Freed recommended that the health system automate its internal “scorecard,” an at-a-glance snapshot of quality, patient experience, employee engagement and financial and patient access metrics from across the organization. Updated monthly, the scorecard was manually compiled from a variety of disparate sources and did not provide real-time patient-level information. Integrating the information needed to produce the scorecard into a single platform would allow for more frequent publication, drill-downs to actionable information, and free up staff tasked with manually compiling scorecard data for other organizational priorities.
With client input, particularly from within the quality department, Freed began establishing a plan and timeline for automating the health system’s scorecard for developing an integrated data platform. Concurrently, Freed documented the current state of the health system’s data assets and its potential infrastructure to house integrated data. Additionally, Freed initiated internal working sessions to gather the detailed business requirements to integrate the data domains included in the scorecard.
Results and Conclusion
The leadership and subject matter expertise Freed provided gave the health system a strategy and roadmap for developing and improving an integrated data platform. The health system’s senior managers will be able to make future decisions more efficiently and accurately, saving time and money, through the following anticipated data platform benefits:
- Creating a standard data repository – with well-documented governance processes including establishing agreed-upon definitions.
- Providing a single source of truth – giving stakeholders access to a consistent source for multiple types of information related to their service, program or patient population.
- Improving data quality and reliability – no matter how or where it is reported.
- Reducing duplication of effort – when data sets needed to be brought together on a program-by-program basis.
- Decreasing data reporting time and effort – enabling stakeholders to more efficiently report on data within their specific domains.

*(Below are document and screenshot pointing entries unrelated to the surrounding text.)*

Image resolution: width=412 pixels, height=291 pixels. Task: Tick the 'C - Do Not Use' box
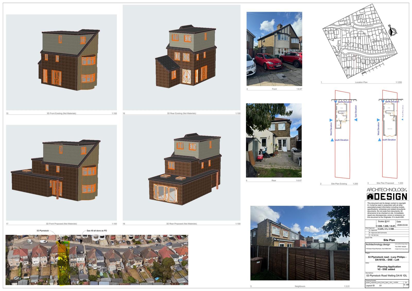(x=367, y=235)
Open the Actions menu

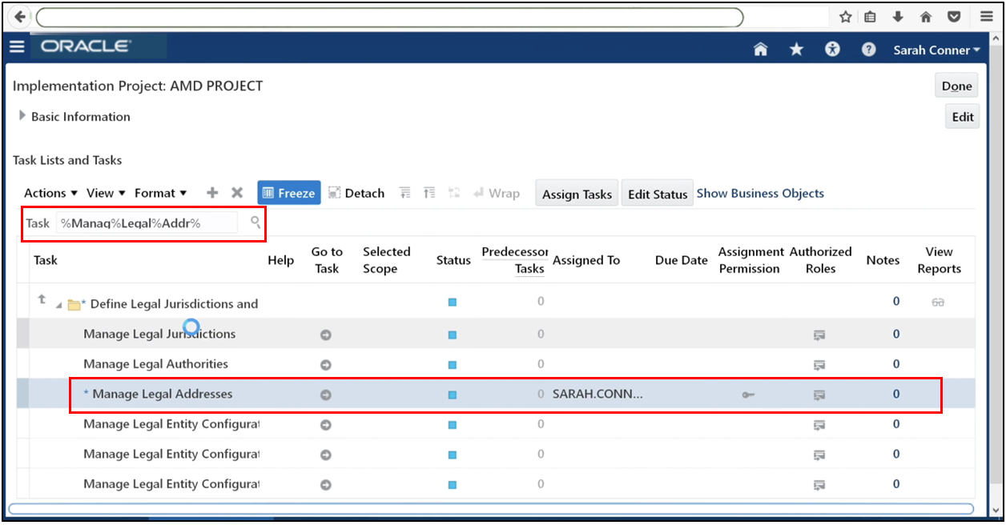45,192
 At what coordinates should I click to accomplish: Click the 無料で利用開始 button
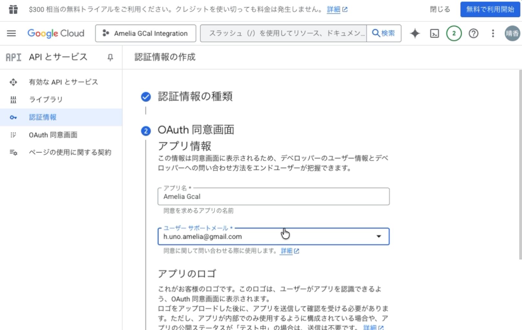point(490,9)
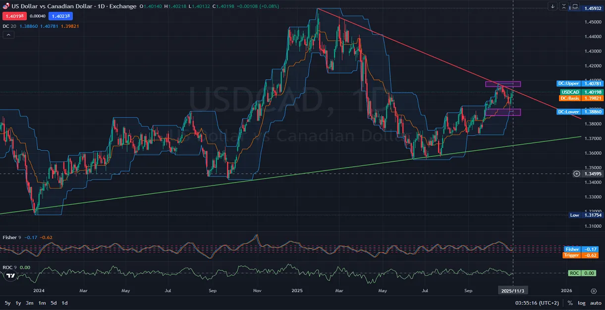
Task: Select the 5y time range
Action: pyautogui.click(x=7, y=303)
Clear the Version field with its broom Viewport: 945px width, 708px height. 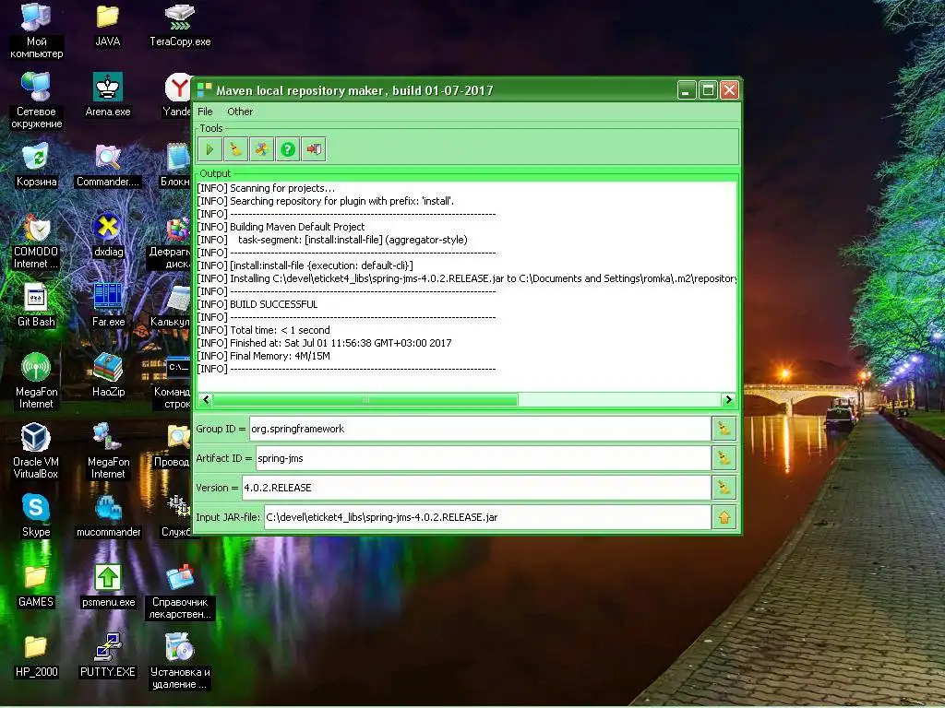tap(724, 488)
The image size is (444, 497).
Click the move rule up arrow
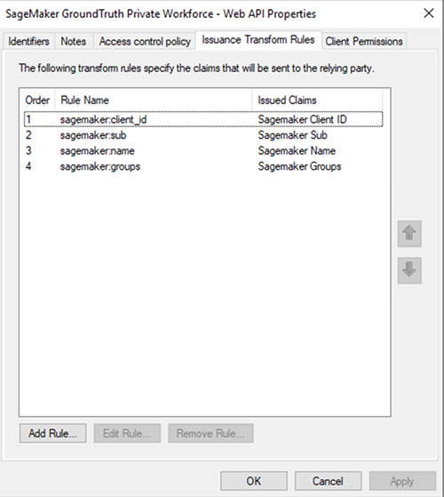click(409, 234)
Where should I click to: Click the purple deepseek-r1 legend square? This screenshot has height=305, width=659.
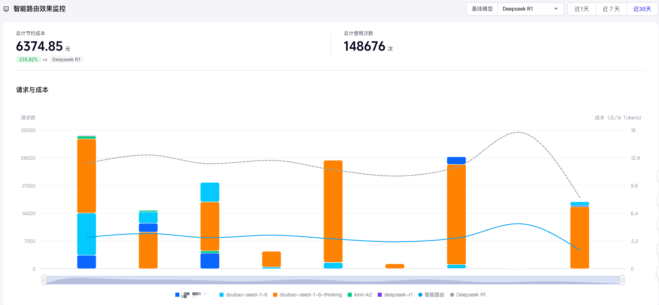[380, 295]
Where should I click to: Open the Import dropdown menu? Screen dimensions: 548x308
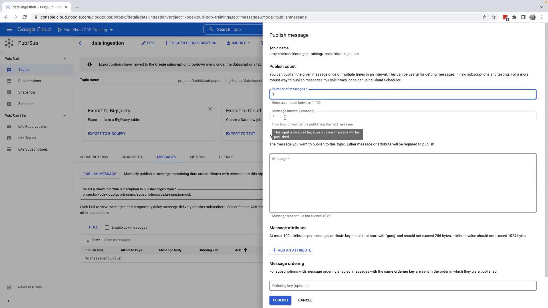(x=239, y=43)
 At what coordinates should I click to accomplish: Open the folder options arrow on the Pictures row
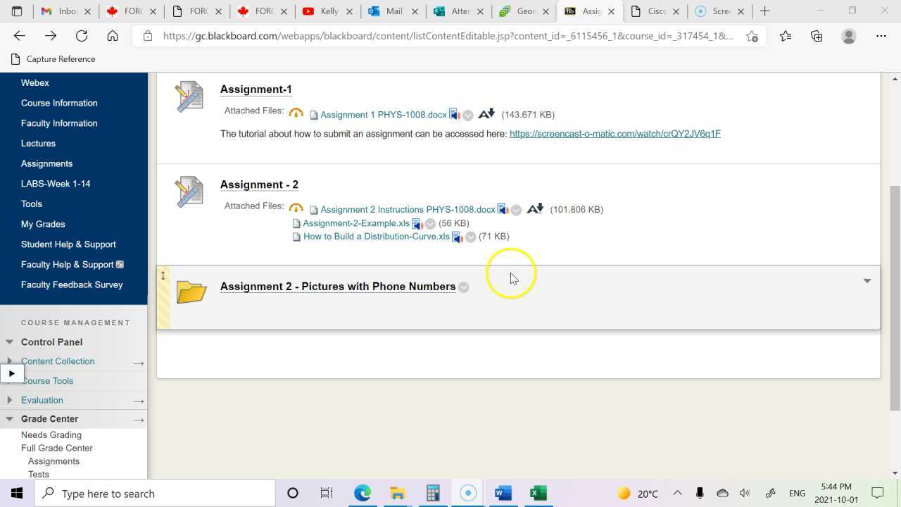click(x=867, y=280)
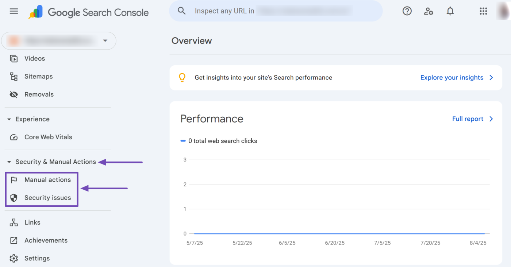Select Links in the sidebar
Image resolution: width=511 pixels, height=267 pixels.
point(32,223)
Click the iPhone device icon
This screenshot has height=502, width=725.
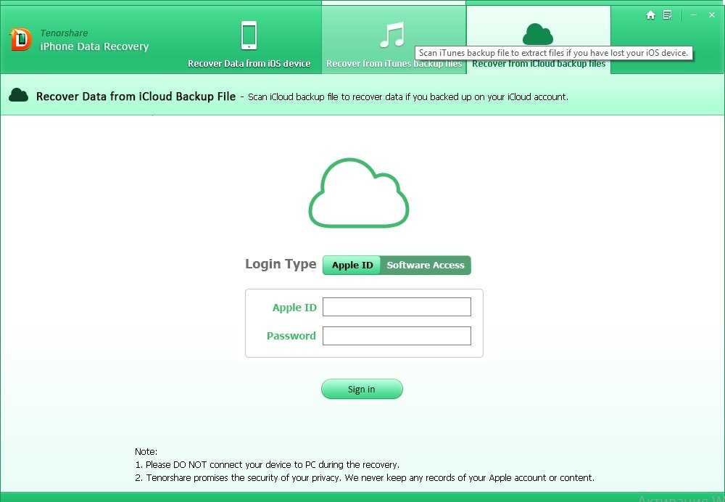click(x=249, y=35)
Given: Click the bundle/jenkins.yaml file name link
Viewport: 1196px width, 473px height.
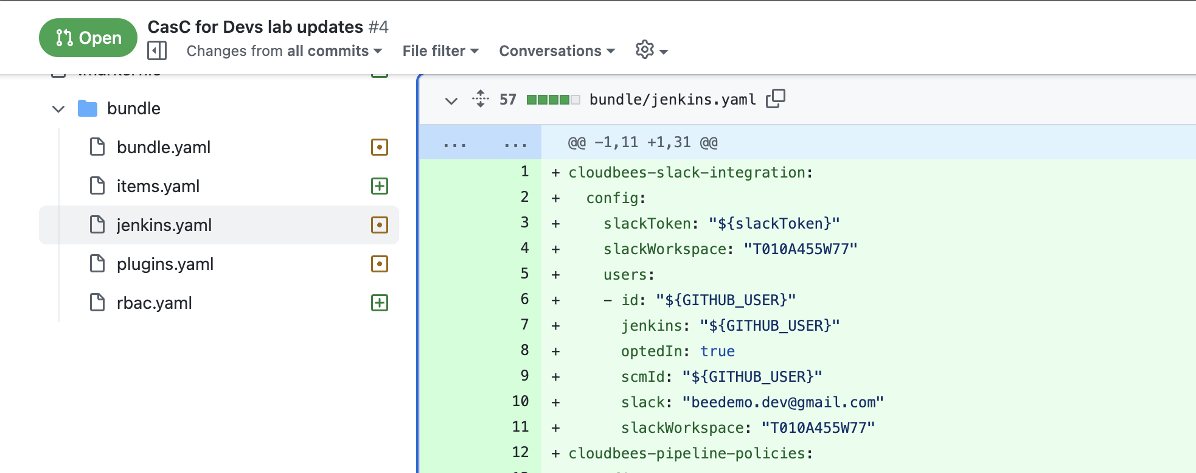Looking at the screenshot, I should 672,99.
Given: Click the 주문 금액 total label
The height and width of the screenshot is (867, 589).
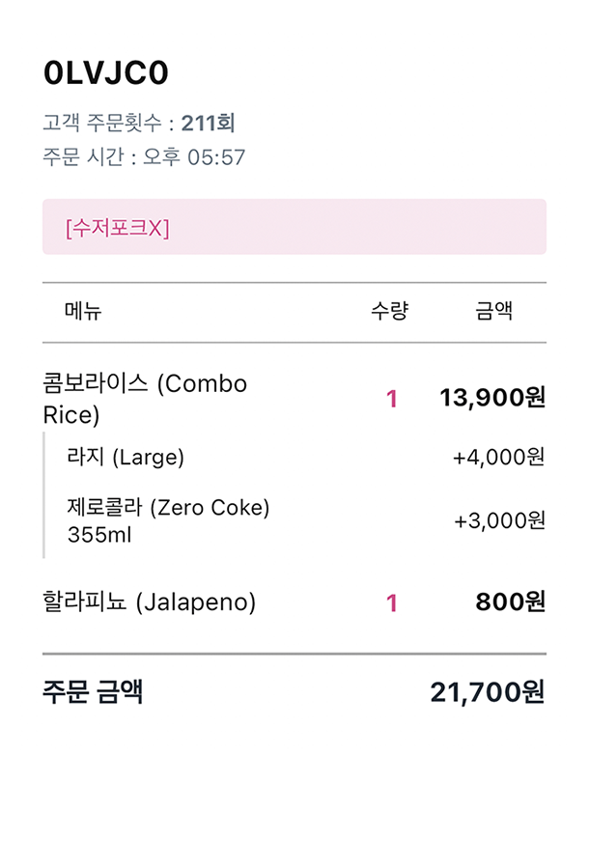Looking at the screenshot, I should 93,691.
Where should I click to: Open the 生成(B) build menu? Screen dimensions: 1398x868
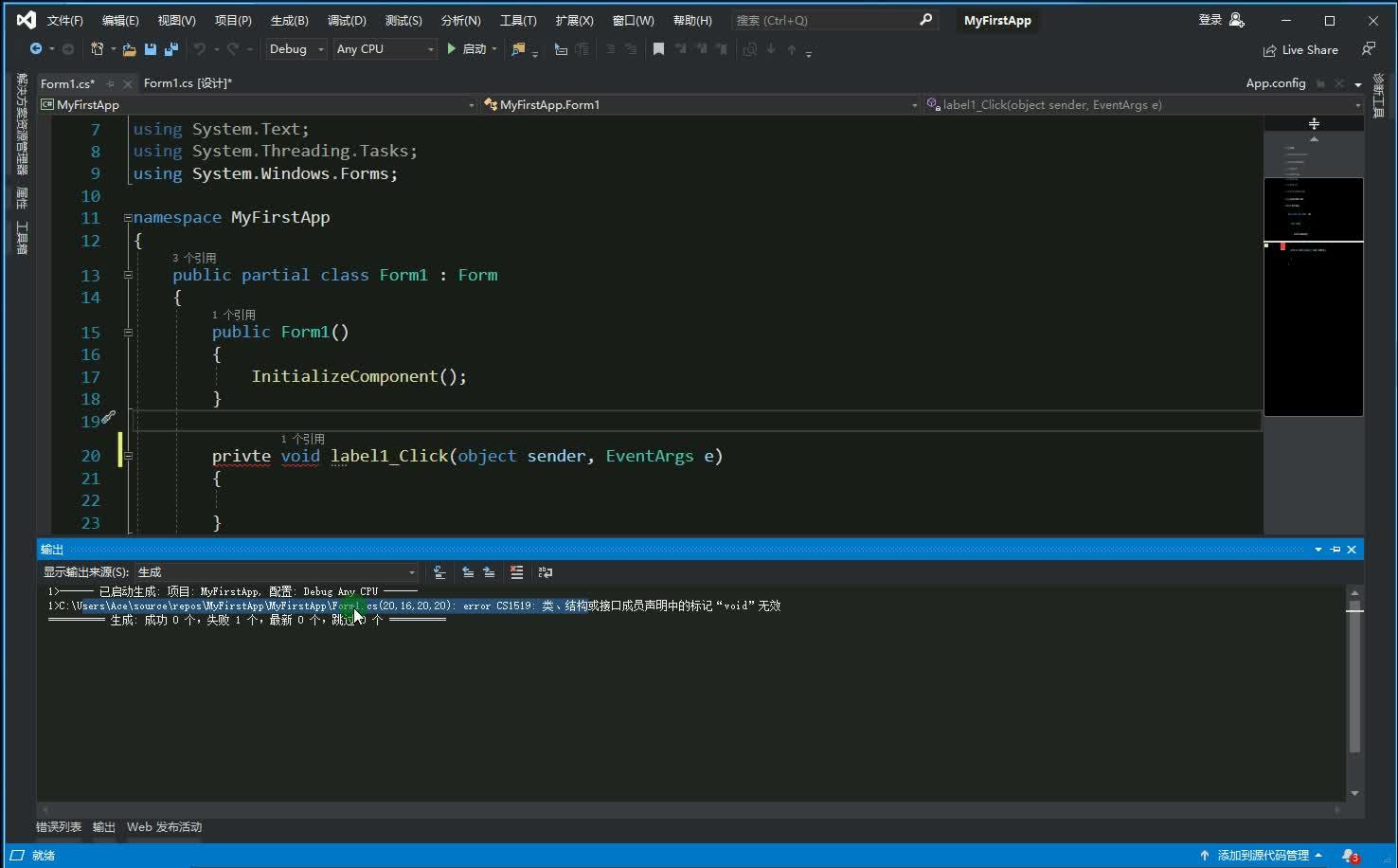(289, 20)
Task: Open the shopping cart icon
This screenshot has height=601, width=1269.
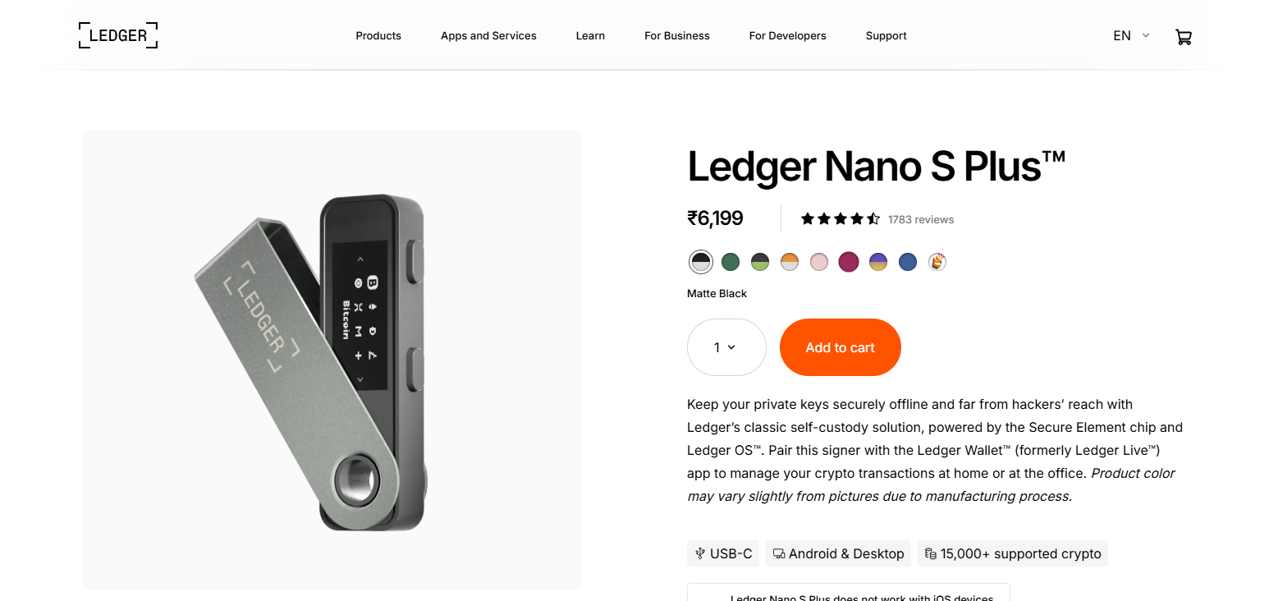Action: [1183, 36]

- Reducing time and effort of supporting teams – improving the performance and productivity of IT and reporting teams.
The greatest value Freed provided to the health system was creating a foundation for developing the integrated platform, engaging key stakeholders, and documenting known processes and key requirements. This allowed for a seamless transition to an internal lead, who would drive work forward to support the health system’s goals for monitoring performance and identifying opportunities for ongoing improvement.